Data shown:

[START]

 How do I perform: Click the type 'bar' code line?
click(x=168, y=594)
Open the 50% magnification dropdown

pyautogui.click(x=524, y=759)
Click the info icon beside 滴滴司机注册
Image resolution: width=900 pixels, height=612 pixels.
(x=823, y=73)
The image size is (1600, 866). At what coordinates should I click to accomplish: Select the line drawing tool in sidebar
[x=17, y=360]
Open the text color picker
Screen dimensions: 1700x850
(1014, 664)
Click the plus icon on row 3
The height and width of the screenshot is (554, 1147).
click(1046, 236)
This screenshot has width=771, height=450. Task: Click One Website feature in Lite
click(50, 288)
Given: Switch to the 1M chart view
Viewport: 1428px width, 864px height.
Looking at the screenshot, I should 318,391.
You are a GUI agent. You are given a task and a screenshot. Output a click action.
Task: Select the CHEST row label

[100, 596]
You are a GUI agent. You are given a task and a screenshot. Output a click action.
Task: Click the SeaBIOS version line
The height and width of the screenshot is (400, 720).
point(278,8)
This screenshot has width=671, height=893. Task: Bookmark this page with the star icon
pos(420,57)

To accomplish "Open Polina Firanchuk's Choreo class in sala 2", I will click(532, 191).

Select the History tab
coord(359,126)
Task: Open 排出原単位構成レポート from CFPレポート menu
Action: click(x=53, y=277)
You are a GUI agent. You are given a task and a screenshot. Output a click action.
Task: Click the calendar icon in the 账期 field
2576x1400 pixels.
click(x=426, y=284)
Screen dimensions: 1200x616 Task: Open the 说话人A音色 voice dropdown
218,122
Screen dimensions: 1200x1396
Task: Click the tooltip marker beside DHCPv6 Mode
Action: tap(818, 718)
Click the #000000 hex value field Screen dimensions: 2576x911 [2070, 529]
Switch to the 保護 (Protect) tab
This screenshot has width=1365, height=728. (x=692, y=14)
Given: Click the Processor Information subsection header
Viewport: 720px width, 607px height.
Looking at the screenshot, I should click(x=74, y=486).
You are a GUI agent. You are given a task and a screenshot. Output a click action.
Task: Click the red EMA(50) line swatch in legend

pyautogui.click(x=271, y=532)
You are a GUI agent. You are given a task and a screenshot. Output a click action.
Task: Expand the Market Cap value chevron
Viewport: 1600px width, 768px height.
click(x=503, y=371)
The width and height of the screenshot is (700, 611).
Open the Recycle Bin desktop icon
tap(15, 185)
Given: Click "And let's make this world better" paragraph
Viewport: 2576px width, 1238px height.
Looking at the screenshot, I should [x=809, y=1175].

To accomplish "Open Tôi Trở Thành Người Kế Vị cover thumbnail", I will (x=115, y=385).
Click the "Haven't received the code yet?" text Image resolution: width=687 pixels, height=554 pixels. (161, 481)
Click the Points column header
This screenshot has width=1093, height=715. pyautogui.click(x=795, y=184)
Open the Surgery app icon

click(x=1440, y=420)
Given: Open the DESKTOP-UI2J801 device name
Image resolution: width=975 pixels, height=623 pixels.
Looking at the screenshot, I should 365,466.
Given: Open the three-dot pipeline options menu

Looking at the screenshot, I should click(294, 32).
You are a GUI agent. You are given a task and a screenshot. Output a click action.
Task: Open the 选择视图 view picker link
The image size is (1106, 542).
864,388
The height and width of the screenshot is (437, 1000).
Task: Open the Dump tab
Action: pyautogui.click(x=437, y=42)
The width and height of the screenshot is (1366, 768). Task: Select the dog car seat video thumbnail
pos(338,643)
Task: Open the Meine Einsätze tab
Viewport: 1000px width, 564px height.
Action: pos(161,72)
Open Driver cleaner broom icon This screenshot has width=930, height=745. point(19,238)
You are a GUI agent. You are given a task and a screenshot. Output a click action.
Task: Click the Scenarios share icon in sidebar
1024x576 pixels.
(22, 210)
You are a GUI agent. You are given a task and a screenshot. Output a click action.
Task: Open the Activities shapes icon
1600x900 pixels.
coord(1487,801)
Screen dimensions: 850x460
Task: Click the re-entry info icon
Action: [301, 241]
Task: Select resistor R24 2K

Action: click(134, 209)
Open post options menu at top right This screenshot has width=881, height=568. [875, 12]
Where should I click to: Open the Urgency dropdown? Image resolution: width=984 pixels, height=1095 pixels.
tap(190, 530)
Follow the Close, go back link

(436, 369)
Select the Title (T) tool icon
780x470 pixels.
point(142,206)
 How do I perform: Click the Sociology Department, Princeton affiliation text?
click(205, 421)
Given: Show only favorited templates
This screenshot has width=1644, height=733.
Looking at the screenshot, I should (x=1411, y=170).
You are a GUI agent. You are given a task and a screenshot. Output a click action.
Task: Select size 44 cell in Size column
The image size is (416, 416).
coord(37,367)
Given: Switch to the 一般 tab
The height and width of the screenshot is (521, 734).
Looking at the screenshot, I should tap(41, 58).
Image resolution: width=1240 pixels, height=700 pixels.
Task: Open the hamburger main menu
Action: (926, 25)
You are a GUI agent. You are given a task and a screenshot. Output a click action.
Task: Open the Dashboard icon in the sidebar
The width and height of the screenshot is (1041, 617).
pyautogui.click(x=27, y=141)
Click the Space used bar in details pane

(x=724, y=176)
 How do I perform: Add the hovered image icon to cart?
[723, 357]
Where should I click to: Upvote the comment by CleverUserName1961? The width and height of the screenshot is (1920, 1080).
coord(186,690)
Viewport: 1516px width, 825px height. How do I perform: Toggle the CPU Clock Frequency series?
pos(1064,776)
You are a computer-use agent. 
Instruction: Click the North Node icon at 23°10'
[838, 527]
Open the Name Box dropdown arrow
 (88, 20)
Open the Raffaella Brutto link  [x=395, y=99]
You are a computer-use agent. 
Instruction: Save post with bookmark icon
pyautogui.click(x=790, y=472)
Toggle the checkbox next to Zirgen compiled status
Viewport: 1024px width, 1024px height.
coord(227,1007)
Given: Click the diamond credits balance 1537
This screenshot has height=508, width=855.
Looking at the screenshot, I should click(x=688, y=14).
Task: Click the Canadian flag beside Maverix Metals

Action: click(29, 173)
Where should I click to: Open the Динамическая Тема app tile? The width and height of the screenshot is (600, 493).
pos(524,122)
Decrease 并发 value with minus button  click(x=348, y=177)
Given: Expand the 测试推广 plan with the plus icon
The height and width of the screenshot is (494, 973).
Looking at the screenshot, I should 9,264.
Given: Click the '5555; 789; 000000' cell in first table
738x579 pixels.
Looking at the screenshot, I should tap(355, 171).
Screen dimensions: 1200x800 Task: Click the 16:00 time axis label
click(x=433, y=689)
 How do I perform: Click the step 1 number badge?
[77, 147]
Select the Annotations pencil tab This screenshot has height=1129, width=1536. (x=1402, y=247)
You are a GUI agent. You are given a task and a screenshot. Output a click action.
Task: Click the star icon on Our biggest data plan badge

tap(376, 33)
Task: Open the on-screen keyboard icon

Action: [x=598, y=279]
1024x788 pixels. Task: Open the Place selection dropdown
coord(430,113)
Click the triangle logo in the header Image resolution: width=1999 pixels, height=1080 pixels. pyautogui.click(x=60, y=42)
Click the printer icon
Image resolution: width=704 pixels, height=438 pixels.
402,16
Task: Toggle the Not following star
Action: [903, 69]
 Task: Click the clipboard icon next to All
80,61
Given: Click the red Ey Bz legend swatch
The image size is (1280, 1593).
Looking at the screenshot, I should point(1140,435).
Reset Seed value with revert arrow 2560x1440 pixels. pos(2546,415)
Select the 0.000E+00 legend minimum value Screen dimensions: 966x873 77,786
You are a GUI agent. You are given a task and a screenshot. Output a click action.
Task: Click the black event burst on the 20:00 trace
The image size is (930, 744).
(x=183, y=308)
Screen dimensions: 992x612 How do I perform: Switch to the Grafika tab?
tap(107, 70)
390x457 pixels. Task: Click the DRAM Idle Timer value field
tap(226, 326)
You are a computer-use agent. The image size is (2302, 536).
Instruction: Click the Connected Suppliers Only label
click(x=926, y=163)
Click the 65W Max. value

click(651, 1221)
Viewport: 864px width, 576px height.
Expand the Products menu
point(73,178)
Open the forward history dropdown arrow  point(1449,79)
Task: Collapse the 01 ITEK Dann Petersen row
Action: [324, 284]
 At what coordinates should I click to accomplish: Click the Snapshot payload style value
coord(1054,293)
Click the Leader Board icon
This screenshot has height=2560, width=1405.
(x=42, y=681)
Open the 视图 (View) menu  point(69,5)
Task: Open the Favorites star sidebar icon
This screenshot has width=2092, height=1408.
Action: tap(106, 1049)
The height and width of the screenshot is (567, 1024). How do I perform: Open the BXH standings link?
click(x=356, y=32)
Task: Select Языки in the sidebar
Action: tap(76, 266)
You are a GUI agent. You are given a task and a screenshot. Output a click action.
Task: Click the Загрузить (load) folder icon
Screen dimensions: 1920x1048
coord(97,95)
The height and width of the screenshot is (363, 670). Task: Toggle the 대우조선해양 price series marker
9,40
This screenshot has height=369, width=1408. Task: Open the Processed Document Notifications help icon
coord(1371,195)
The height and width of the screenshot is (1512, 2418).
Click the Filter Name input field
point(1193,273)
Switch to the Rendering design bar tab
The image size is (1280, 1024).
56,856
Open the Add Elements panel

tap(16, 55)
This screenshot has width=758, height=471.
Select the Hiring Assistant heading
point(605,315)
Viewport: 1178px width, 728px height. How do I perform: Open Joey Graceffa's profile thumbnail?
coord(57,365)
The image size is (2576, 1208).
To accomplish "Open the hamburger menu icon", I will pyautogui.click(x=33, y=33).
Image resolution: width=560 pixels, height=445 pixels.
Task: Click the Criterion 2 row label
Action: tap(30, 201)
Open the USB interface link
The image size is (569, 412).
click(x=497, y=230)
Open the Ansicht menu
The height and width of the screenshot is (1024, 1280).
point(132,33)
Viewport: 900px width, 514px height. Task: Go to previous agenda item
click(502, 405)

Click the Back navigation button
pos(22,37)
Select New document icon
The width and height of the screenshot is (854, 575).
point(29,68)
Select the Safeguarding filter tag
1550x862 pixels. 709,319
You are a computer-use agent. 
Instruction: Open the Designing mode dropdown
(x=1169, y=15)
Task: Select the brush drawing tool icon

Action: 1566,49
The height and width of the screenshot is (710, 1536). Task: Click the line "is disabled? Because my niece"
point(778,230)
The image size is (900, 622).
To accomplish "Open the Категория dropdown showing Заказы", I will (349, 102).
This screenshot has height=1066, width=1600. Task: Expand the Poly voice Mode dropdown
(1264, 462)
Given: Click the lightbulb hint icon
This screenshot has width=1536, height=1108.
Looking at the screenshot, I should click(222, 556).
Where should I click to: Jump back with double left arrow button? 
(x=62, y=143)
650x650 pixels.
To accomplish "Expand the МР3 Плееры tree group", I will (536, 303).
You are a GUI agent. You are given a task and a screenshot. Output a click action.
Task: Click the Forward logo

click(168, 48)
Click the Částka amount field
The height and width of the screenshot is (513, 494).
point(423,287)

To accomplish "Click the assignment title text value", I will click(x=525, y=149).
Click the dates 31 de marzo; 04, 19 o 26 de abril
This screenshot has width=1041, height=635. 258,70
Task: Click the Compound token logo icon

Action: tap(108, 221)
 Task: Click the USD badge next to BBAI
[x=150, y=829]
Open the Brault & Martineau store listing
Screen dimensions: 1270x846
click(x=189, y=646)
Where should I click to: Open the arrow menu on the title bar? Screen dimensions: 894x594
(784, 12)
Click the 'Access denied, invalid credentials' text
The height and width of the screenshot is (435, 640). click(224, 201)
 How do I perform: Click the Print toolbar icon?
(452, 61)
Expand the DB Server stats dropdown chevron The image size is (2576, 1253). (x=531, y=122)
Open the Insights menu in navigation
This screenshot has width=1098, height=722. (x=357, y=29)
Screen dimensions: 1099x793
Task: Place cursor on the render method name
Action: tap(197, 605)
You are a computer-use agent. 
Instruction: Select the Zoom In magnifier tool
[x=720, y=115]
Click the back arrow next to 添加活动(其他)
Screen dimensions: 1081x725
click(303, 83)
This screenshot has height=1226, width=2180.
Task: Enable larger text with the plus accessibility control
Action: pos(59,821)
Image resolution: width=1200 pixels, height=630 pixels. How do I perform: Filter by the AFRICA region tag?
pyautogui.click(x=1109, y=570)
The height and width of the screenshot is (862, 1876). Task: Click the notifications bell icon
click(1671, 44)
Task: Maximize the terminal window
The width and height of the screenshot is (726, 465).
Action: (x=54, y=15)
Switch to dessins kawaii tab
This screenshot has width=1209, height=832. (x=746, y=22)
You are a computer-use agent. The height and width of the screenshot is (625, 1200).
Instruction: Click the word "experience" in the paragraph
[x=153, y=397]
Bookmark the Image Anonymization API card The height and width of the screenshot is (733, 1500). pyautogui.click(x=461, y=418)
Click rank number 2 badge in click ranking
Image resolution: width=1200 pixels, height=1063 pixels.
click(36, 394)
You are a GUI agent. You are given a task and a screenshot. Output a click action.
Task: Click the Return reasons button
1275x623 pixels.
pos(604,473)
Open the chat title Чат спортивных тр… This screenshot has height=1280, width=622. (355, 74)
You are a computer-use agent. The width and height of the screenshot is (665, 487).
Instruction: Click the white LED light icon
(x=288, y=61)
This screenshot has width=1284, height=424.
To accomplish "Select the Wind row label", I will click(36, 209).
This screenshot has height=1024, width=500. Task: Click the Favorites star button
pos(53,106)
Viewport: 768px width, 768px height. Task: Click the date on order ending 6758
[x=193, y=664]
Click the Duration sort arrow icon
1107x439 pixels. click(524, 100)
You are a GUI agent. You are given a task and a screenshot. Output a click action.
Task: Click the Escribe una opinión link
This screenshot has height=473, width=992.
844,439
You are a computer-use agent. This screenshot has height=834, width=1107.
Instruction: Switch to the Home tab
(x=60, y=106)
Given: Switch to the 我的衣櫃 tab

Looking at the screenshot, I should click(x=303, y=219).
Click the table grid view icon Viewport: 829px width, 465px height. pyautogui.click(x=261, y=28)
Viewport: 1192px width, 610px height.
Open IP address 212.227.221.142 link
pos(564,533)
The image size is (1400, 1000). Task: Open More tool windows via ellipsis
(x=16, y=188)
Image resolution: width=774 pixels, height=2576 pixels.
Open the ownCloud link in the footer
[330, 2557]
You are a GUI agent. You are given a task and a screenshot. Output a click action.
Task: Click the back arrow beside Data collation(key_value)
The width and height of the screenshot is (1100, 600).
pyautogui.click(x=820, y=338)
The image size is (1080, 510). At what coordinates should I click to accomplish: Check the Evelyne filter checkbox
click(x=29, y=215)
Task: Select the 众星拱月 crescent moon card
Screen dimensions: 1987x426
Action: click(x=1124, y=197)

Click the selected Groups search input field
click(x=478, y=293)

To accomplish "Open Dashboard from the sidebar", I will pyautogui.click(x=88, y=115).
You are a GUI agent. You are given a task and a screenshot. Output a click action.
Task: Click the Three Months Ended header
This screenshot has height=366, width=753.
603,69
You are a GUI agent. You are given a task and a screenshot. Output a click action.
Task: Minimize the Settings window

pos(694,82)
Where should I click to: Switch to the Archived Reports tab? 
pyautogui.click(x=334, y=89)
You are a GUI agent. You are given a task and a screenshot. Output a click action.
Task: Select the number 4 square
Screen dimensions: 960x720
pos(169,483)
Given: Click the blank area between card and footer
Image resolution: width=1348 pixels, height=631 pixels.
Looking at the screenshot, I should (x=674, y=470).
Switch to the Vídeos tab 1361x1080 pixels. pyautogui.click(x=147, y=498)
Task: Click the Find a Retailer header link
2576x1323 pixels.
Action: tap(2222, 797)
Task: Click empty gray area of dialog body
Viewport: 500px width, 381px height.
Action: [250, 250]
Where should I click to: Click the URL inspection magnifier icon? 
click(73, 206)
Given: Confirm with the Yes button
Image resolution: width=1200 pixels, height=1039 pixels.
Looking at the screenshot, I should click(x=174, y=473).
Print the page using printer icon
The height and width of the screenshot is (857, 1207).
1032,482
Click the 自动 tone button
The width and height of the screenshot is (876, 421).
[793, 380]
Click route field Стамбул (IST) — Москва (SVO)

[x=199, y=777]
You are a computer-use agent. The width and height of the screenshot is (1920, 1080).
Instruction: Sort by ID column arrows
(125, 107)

[END]

Copy out the entries above, starting at the very first line and ending at the line that contains "(x=823, y=73)", keeping both of those lines.

 How do I perform: Click the type 'bar' code line?
click(x=168, y=594)
Open the 50% magnification dropdown

pyautogui.click(x=524, y=759)
Click the info icon beside 滴滴司机注册
Image resolution: width=900 pixels, height=612 pixels.
(x=823, y=73)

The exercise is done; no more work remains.